Global carbon emissions from agriculture can be reduced by 50 to 90 percent by 2030 using strategies including eating less beef, reducing food waste and managing soil nutrients better, according to a report released Friday by Climate Focus and California Environmental Associates.


Illustrative image. – File photo 


If all the strategies recommended were implemented, up to 5 gigatons of emissions could be eliminated from the agriculture sector, the equivalent of removing all the cars in the world, the two groups said.

The report, titled Strategies for Mitigating Climate Change in Agriculture, looked at both food consumption and production.

It found that agriculture is responsible for roughly a fifth of greenhouse gas emissions and that about 70 percent of direct greenhouse gas emissions from agriculture come from livestock, in particular from cows, sheep and other grazing animals.

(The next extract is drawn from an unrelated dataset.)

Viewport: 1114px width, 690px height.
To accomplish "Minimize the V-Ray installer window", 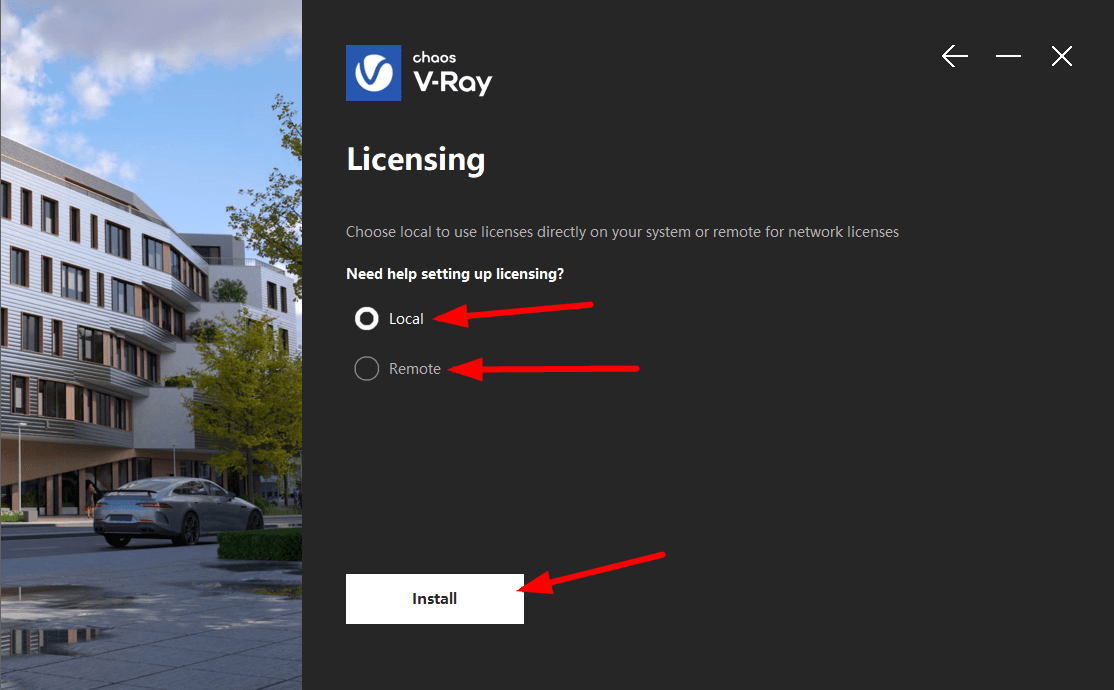I will tap(1008, 56).
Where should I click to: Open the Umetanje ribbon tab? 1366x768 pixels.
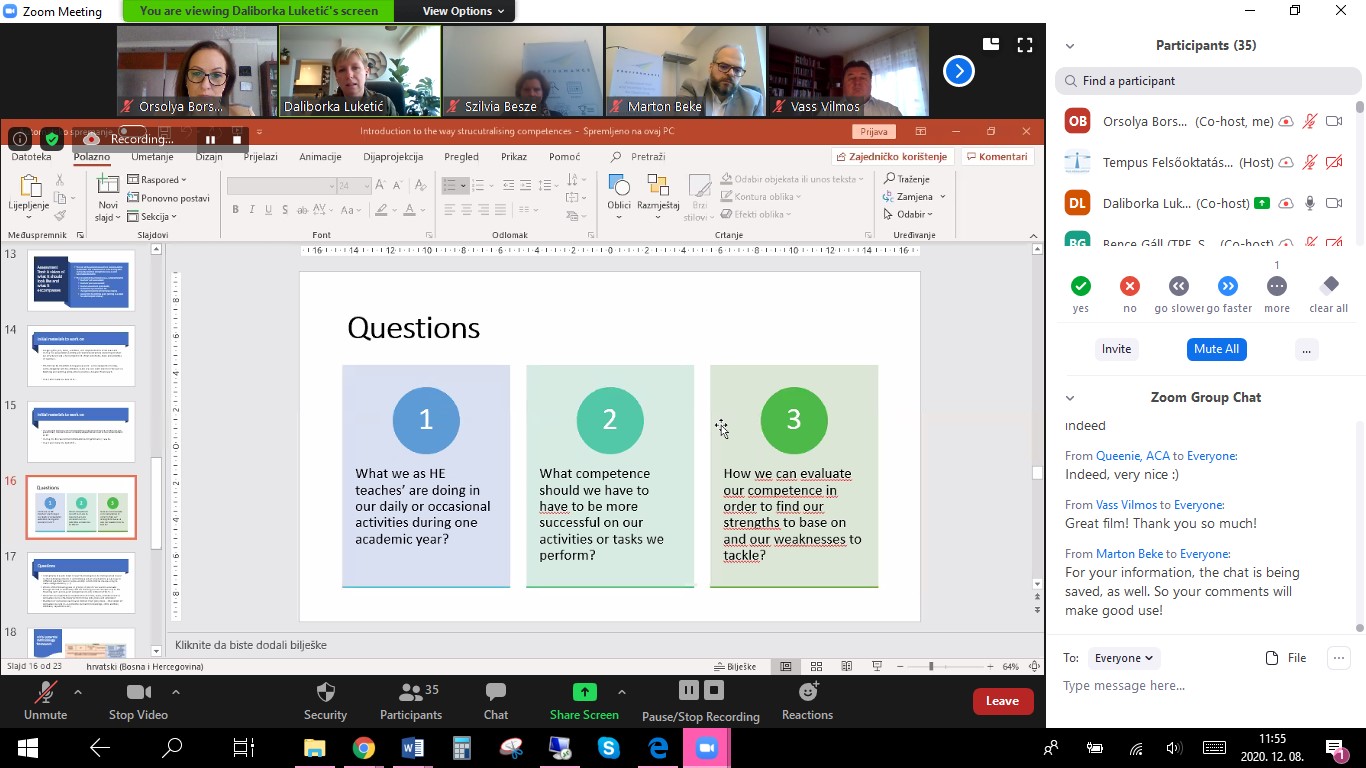pyautogui.click(x=152, y=157)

Considering beef's immense share of livestock carbon emissions, six times greater than poultry on a per unit basis, much of these emissions could be eliminated if beef demand were reduced, said the report.

"I realize that the question of whether or not the diets of any population can be changed is a difficult one," co-author of the study Amy Dickie of California Environmental Associates told Xinhua.

"However, it is clear that it is important to try given the very large climate footprint of meat. We will learn a lot in experimentation," she added.

Convincing the Americans and Chinese to eat less beef is of particular importance, the report said.

The U.S. is already beginning to consume less beef but still remains the world's biggest consumers of red meat, it said. Per capita beef consumption in the country dropped from its peak of 88. 8 pounds (about 40.3 kilograms) in 1976 to 58.7 pounds (about 26.6 kilograms) in 2009, still excessive by global standards, the report said.

On the other hand, an increasingly wealthy China is estimated to ramp up its red meat consumption by 116 percent by 2050, it said.

"While the study recommends a reduction in beef consumption in general, the focus in China rests on the avoidance of future diet shifts," co-author Charlotte Streck of Climate Focus told Xinhua.

"We are not recommending an abandonment of meat in general, just the reduction of the consumption to healthy levels as well as preference for pork and poultry over beef," she noted.

If the Chinese population were to adopt the beef consumption habits of the Western hemisphere, this would not only lead to an increase in greenhouse gas emissions, but also in health costs in China, not to speak of the loss of a traditionally rich and healthy cuisine, Streck warned.

Eliminating food waste could also "put a major dent" in agricultural emissions, said the report, as some 40 percent of all food is lost as it travels from farm to table.

In China and the U.S., portion sizes in restaurants and catering should be slimmed down, while in Southeast Asia and Sub- Saharan Africa, improving cooling and storage practices would prevent spoilage and food losses, it said.

On production, the report suggested improving the feed of beef cattle in Brazil and milk cows in India to make the methane- spewing animals more efficient.

Meanwhile, China's excessive fertilizer usage could be cut by 30 to 60 percent without hampering production, according to the report, which also showed that most of this fertilizer is produced using coal.

"There are so many ways in which policymakers can help farmers boost productivity while mitigating climate change," Streck said. "We need to dispel the notion, once and for all, that productivity and sustainability can't work hand in hand."